IIPC-IFLA News Media Section Workshop: Browser-based Crawling of News Websites Behind Paywalls

Name: IIPC-IFLA News Media Section Workshop: Browser-based Crawling of News Websites Behind Paywalls
Start: 2025-02-13
End: 2025-02-13

The IFLA News Media and International Internet Preservation Consortium (IIPC) are teaming up again to host a series of workshops focusing on archiving news media. As most news is now published online, there is a growing interest to better understand the current best practices in web archiving. The main goal of our workshops is to examine and compare how organizations of varying sizes tackle this topic and to learn from their collective experiences. Through presentations and informal discussions, we will showcase diverse organizational approaches to archiving news media, including audiovisual content and social media, highlight key challenges, and explore innovative solutions.

Our initial event on December 4 featured a short introduction to the work of IIPC and IFLA News Media Section as well as three use cases from the National Library of France, National and University Library of Iceland and Library of Congress. We invite you to stay tuned for information about subsequent events that will take place in the first quarter of 2025.
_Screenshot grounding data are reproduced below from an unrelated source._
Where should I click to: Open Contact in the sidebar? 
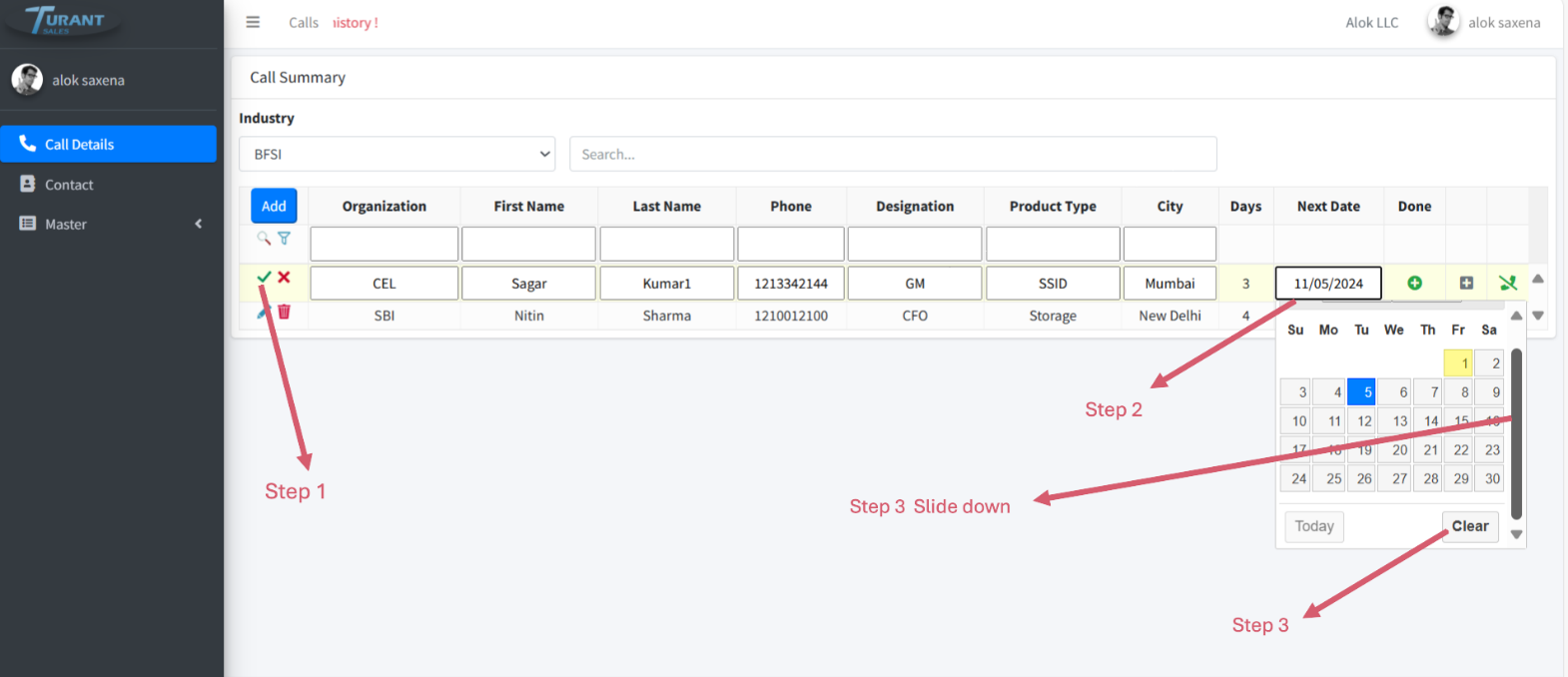click(x=69, y=185)
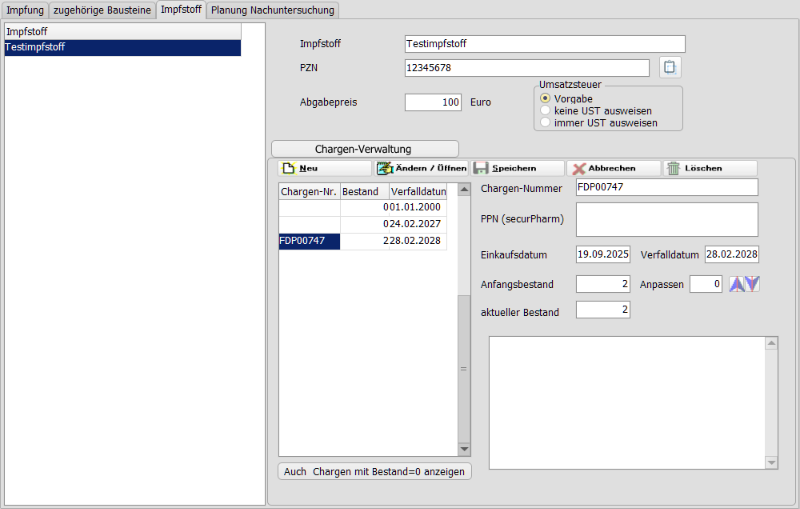
Task: Click the copy icon next to PZN
Action: click(670, 68)
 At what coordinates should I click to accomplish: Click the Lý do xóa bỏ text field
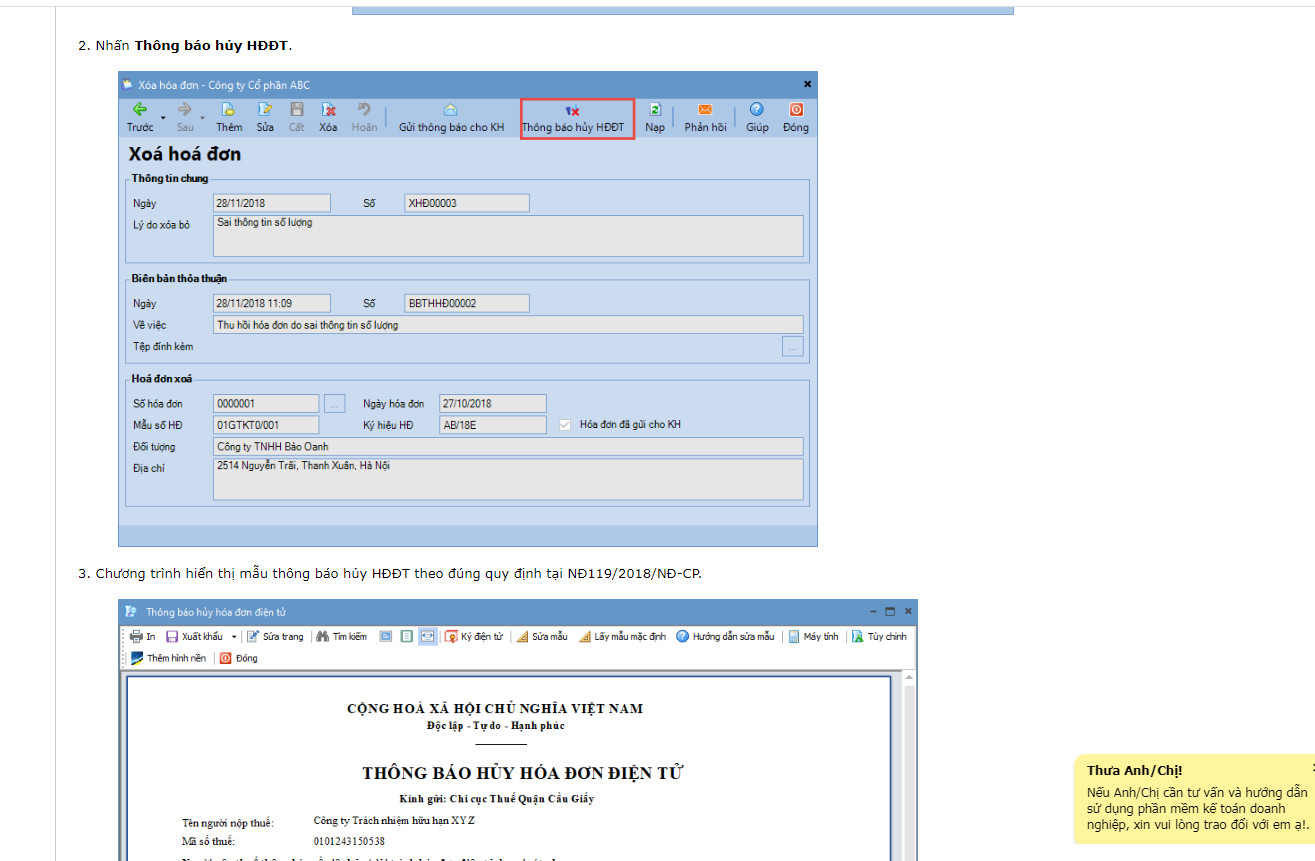coord(508,236)
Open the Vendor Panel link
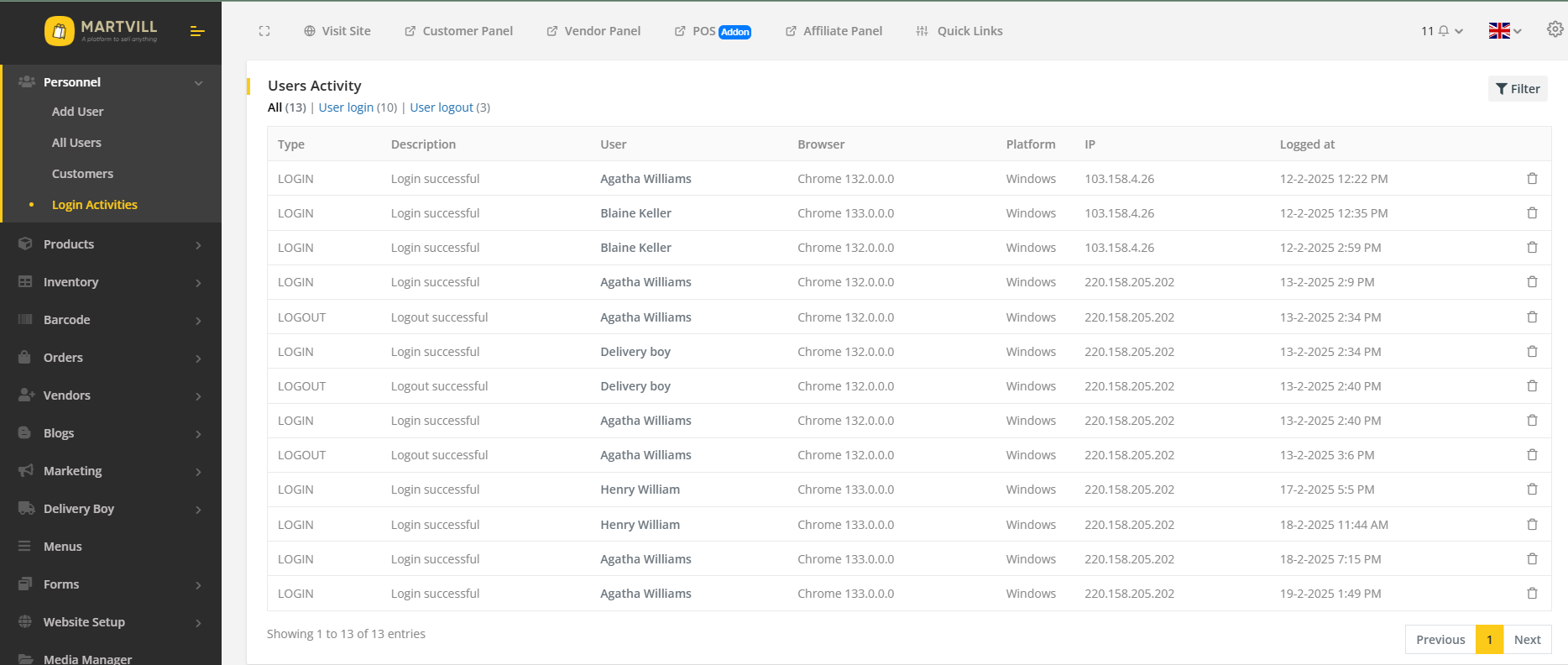 593,31
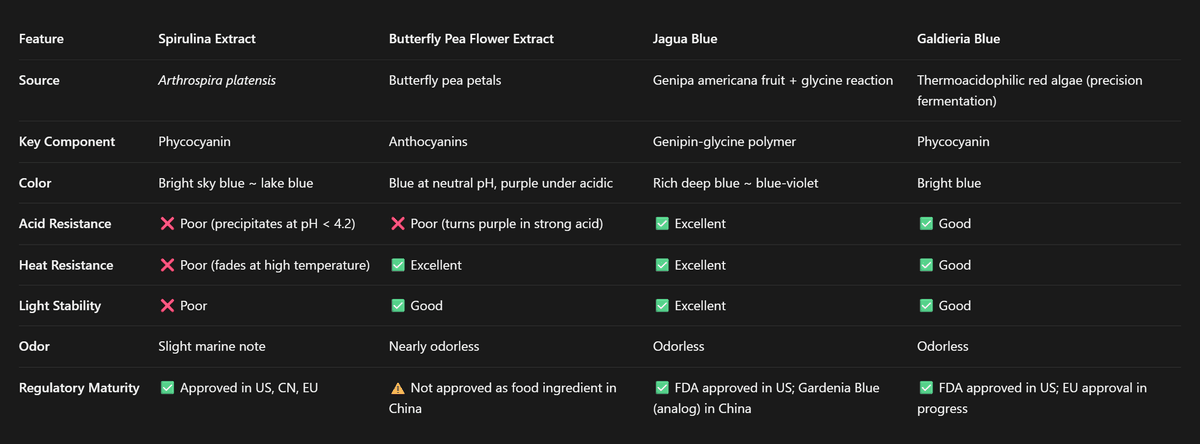Click the italic Arthrospira platensis text
1200x444 pixels.
click(x=217, y=80)
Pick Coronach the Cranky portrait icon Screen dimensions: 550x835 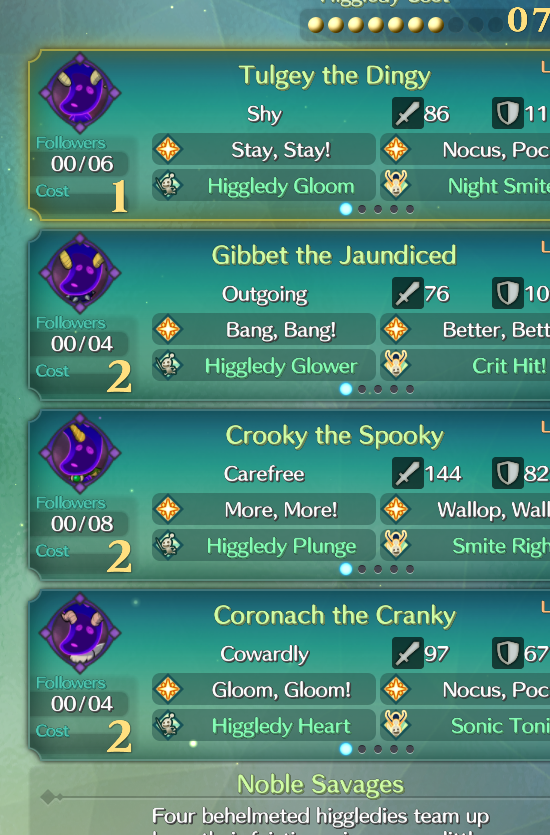coord(80,633)
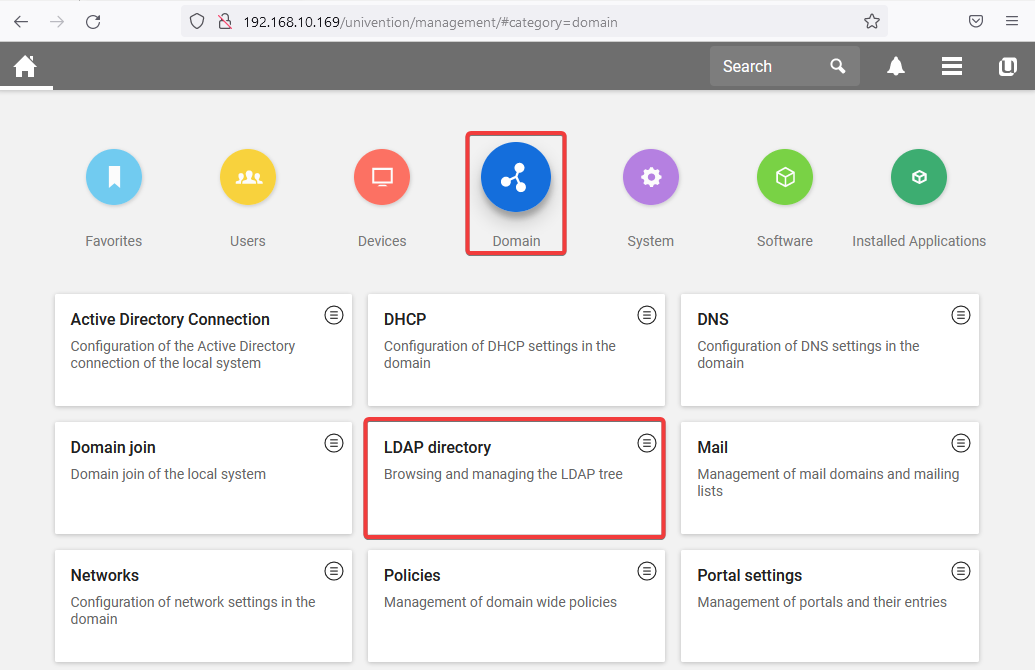
Task: Open the context menu on DHCP tile
Action: pos(647,315)
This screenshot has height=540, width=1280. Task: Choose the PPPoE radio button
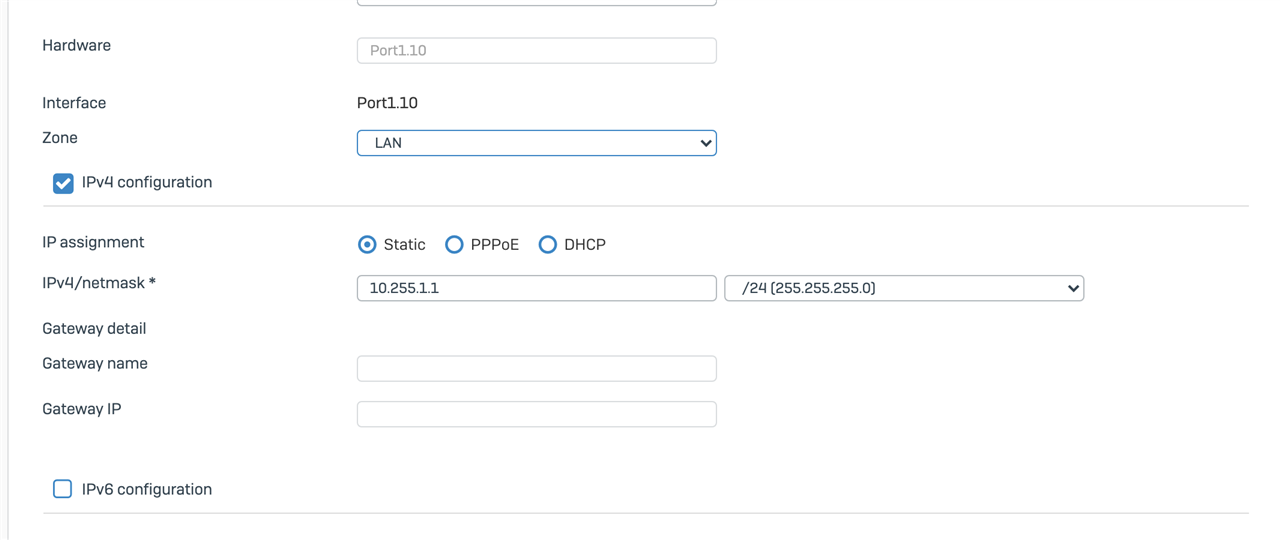(x=454, y=244)
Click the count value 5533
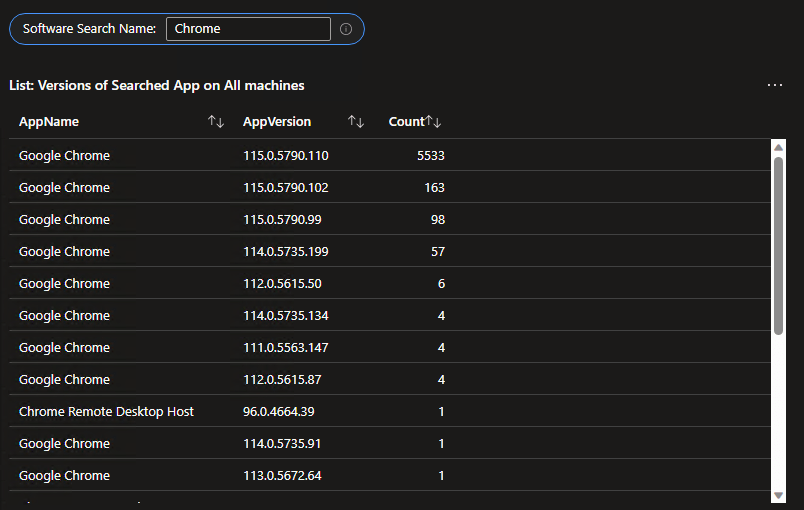The height and width of the screenshot is (510, 804). 431,156
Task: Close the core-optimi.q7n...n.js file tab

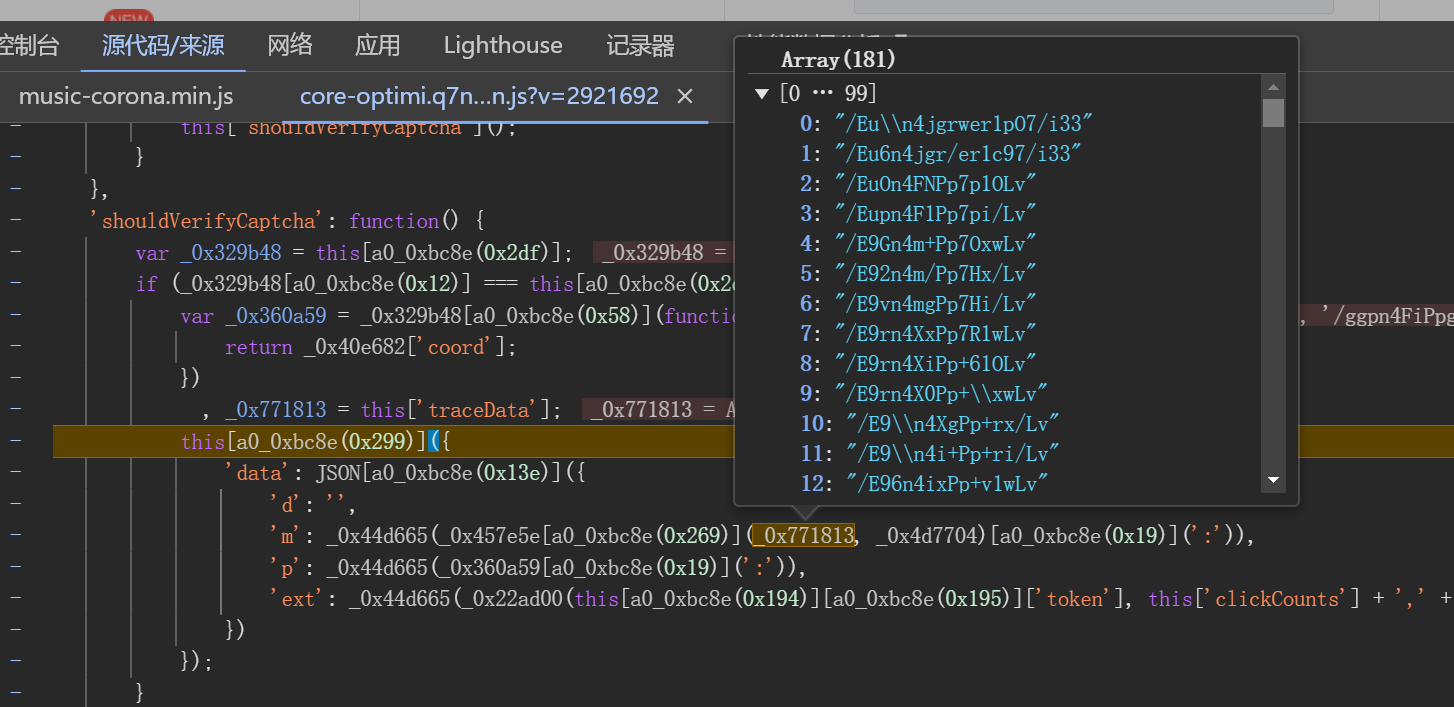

The workshop will be moderated by Kopana Terry (Historic Newspapers Curator) of the University of Kentucky.

AGENDA

10:00-10:05 : Introduction to IFLA News Media section & IIPC

10:05-11:25: Presentations

11:25-11:55: Q&A with all speakers

11:55-12:00: Wrap-up

In a digital age characterized by information abundance, access to online content remains a significant challenge. Many valuable resources are hidden behind paywalls and login screens, making it difficult for researchers, archivists, and data enthusiasts to retrieve, preserve, and analyze this content. In this workshop, experts from web archives across Europe aim to empower participants with the knowledge and tools necessary to tackle these obstacles effectively and will equip participants with the skills and knowledge required to navigate paywalls, conduct web crawls effectively, ensure data quality, and foster ongoing communication with site owners. The following key components will be covered:

Accessing Paywalled Content:
- Techniques to bypass paywalls and access restricted websites
- Negotiating with newspapers and publishers to obtain login credentials
- Strategies for requesting IP Authentication from site administrators
- Browser plugins and user agent customization to enhance access
Actually Crawling Content:
- Exploration of web crawling tools, including Heritrix and Browsertrix
- Utilizing Browsertrix Cloud and Browsertrix Crawler for efficient and scalable crawling
- Using Browsertrix Behaviors for harvesting special content, such as videos, podcasts and flipbooks
- Introduction to other essential tools for web harvesting
Quality Assurance of Content:
- Deduplication techniques and best practices
- Implementing dashboards for IP-validation to ensure data integrity
- Workshop segment on setting up the initial infrastructure and performing proxy at home
Communication with Site Owners:
- Emphasizing the importance of communication with site owners
- Highlighting the direct correlation between effective communication and access privileges
- Strategies for maintaining ongoing relationships with content providers

SPEAKERS

Anders Klindt Myrvoll, Royal Danish Library

Anders has been the Programme Manager at the national Danish web archive, Netarkivet, at the Royal Danish Library since 2018. Together with colleagues, he is collecting, preserving and providing access to the Danish web. Prior to web archiving, Anders worked for more than 13 years in the broadcast, film and media industry, collaborating globally on high-end localization, making original content for children, saving digital cultural heritage, strategy, optimization, leadership and much more. You can find him on Linkedin or @andersklindt on X/Twitter.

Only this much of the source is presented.